Your task: In the listing below, find the line holding "Learning at UC (28, 520)" and the line holding "Academic integrity (33, 489)". Write out those two lines and all lines between, exactly, and nothing more.

▼

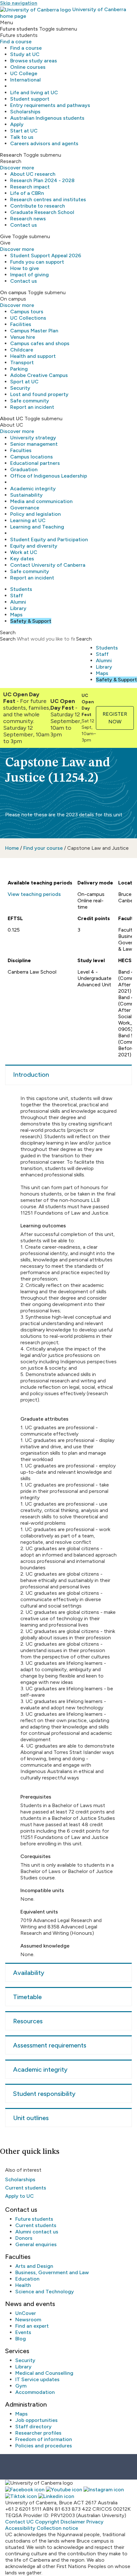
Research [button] (11, 155)
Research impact (30, 187)
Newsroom (28, 2320)
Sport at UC (24, 382)
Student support (29, 99)
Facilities (20, 324)
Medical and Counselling (44, 2373)
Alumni (18, 602)
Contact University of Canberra (47, 565)
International (25, 80)
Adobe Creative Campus (39, 375)
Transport (22, 362)
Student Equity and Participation (49, 539)
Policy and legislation (35, 514)
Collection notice (57, 2528)
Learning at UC (28, 520)
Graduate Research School (42, 212)
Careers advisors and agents (44, 143)
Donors (23, 2238)
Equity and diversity (33, 546)
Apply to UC (19, 2196)
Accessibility (20, 2528)
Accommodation (35, 2392)
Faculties (21, 450)
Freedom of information (43, 2439)
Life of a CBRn (27, 193)
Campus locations (31, 457)
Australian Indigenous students (47, 118)
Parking (19, 369)
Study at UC (25, 54)
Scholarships (25, 112)
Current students (25, 2188)
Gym (20, 2386)
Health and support (33, 356)
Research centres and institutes (48, 199)
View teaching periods (34, 894)
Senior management (34, 444)
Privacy (95, 2522)
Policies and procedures (43, 2446)
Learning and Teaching (37, 527)
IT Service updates (37, 2379)
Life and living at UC (34, 92)
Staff (16, 596)
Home (12, 848)
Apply (17, 124)
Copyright (47, 2522)
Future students (34, 2219)
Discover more (17, 168)
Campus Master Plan (34, 331)
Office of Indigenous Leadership (48, 476)
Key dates (22, 559)
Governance (24, 508)
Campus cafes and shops (39, 343)
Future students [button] (19, 29)
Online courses (28, 67)
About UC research (32, 174)
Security (20, 388)
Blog (20, 2339)
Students (21, 589)
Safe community (29, 401)
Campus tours (26, 312)
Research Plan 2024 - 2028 (42, 180)
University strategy (33, 438)
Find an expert (32, 2326)
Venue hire (22, 337)
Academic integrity (33, 489)
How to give (24, 268)
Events (23, 2332)
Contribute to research (37, 206)
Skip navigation (18, 3)
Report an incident (32, 407)
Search (8, 639)
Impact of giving (29, 275)
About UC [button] (11, 418)
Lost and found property (39, 394)
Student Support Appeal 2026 (45, 255)
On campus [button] (13, 292)
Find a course (16, 42)
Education (27, 2279)
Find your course (43, 848)
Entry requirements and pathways (50, 105)
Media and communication (41, 501)
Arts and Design (34, 2266)
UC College (23, 73)
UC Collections (28, 318)
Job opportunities (36, 2420)
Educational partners (35, 463)
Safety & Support (30, 621)
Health (23, 2285)
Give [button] (5, 236)
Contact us (23, 225)
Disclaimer (73, 2522)
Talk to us (21, 137)
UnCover (25, 2313)
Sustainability (26, 495)
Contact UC (19, 2522)
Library (18, 608)
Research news (28, 219)
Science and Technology (44, 2292)
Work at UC (23, 552)
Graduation (24, 469)
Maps (16, 615)
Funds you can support (37, 262)
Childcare (21, 350)
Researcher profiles (38, 2433)
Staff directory (33, 2426)
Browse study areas (33, 61)
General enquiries (36, 2244)
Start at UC (24, 131)
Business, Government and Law (52, 2272)
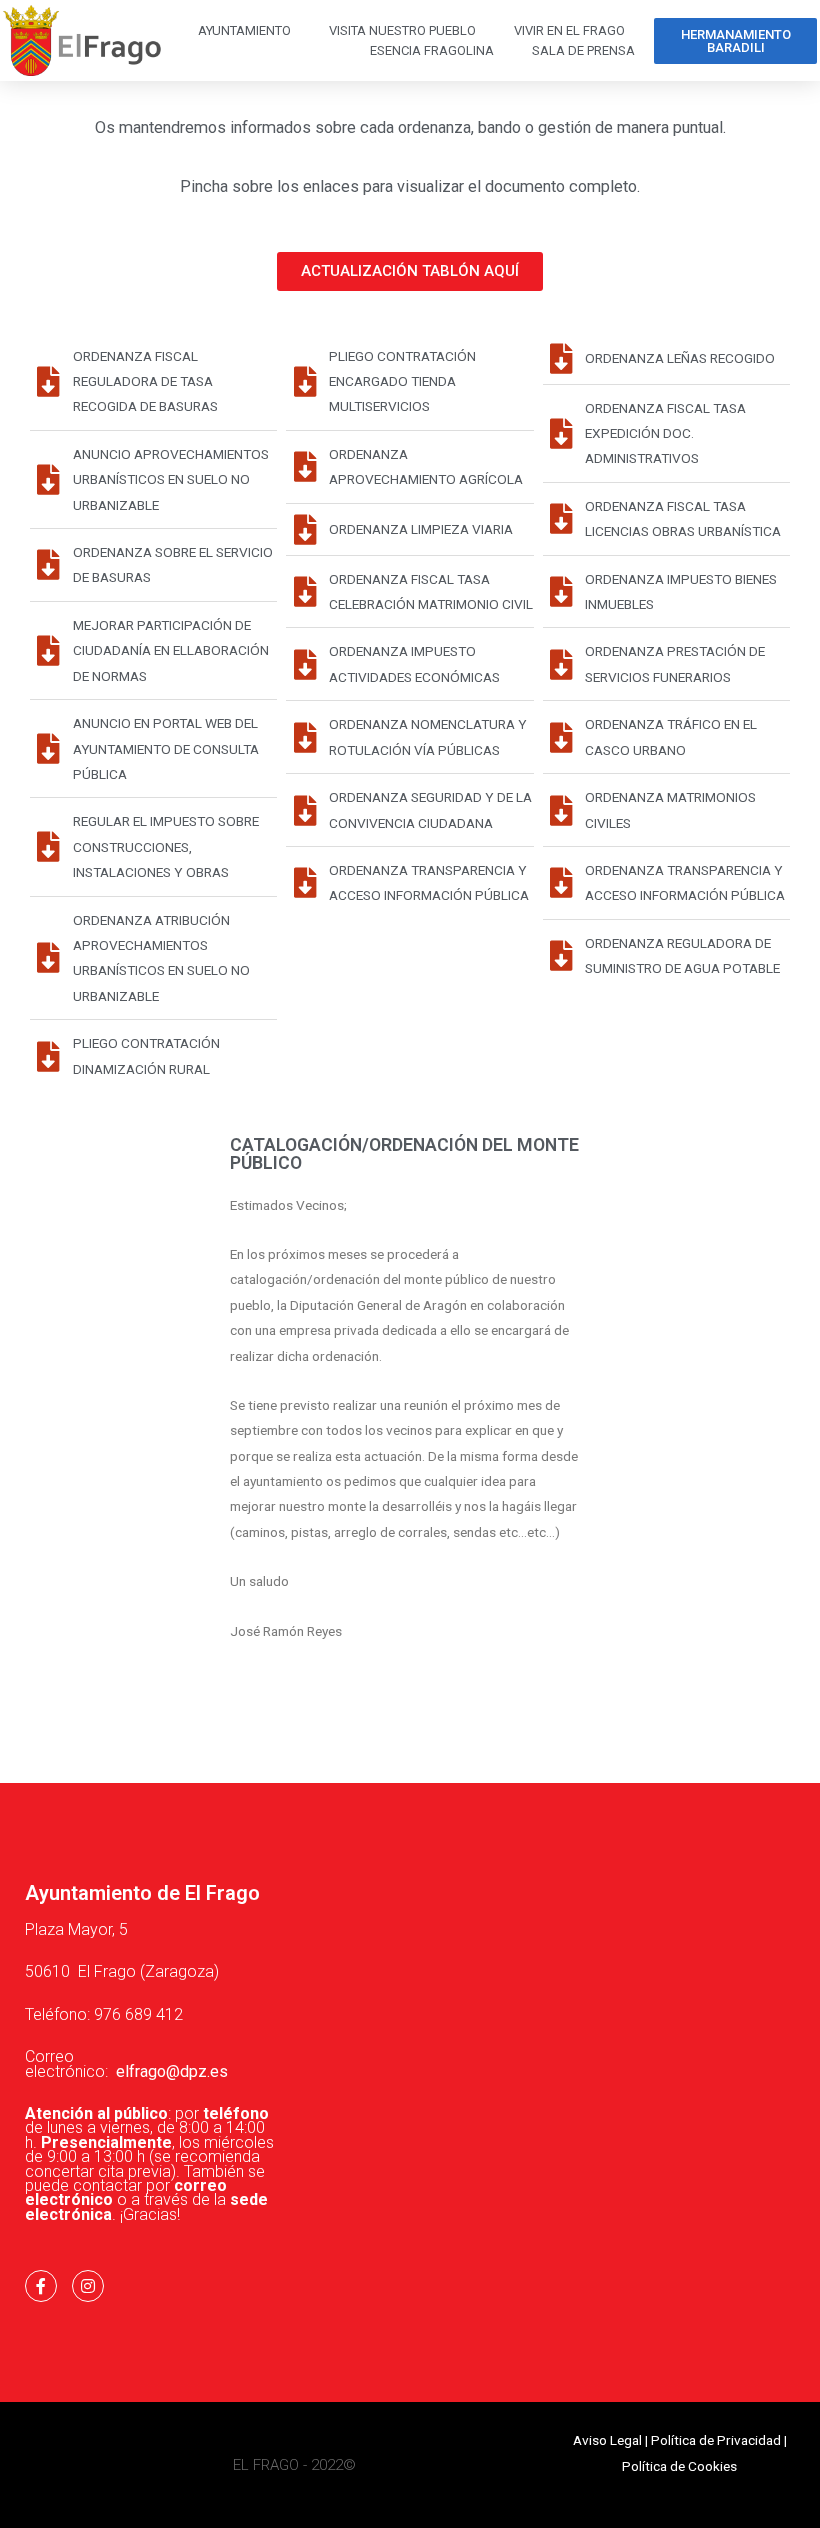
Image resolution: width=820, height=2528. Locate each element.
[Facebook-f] (41, 2286)
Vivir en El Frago (569, 30)
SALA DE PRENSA (583, 50)
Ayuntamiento (244, 30)
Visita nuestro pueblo (402, 30)
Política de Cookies (679, 2466)
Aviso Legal (607, 2440)
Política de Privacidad (716, 2440)
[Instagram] (88, 2286)
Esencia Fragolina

▲

Response:
Learning at UC (28, 520)
Graduate Research School (42, 212)
Careers advisors and agents (44, 143)
Donors (23, 2238)
Equity and diversity (33, 546)
Apply to UC (19, 2196)
Accessibility (20, 2528)
Accommodation (35, 2392)
Faculties (21, 450)
Freedom of information (43, 2439)
Life of a CBRn (27, 193)
Campus locations (31, 457)
Australian Indigenous students (47, 118)
Parking (19, 369)
Study at UC (25, 54)
Scholarships (25, 112)
Current students (25, 2188)
Gym (20, 2386)
Health and support (33, 356)
Research centres and institutes (48, 199)
View teaching periods (34, 894)
Senior management (34, 444)
Privacy (95, 2522)
Policies and procedures (43, 2446)
Learning and Teaching (37, 527)
IT Service updates (37, 2379)
Life and living at UC (34, 92)
Staff (16, 596)
Home (12, 848)
Apply (17, 124)
Copyright (47, 2522)
Future students (34, 2219)
Discover more (17, 168)
Campus Master Plan (34, 331)
Office of Indigenous Leadership (48, 476)
Key dates (22, 559)
Governance (24, 508)
Campus cafes and shops (39, 343)
Future students [button] (19, 29)
Online courses (28, 67)
About UC research (32, 174)
Security (20, 388)
Blog (20, 2339)
Students (21, 589)
Safe community (29, 401)
Campus tours (26, 312)
Research Plan 2024 - 2028 (42, 180)
University strategy (33, 438)
Find an expert (32, 2326)
Venue hire (22, 337)
Academic integrity (33, 489)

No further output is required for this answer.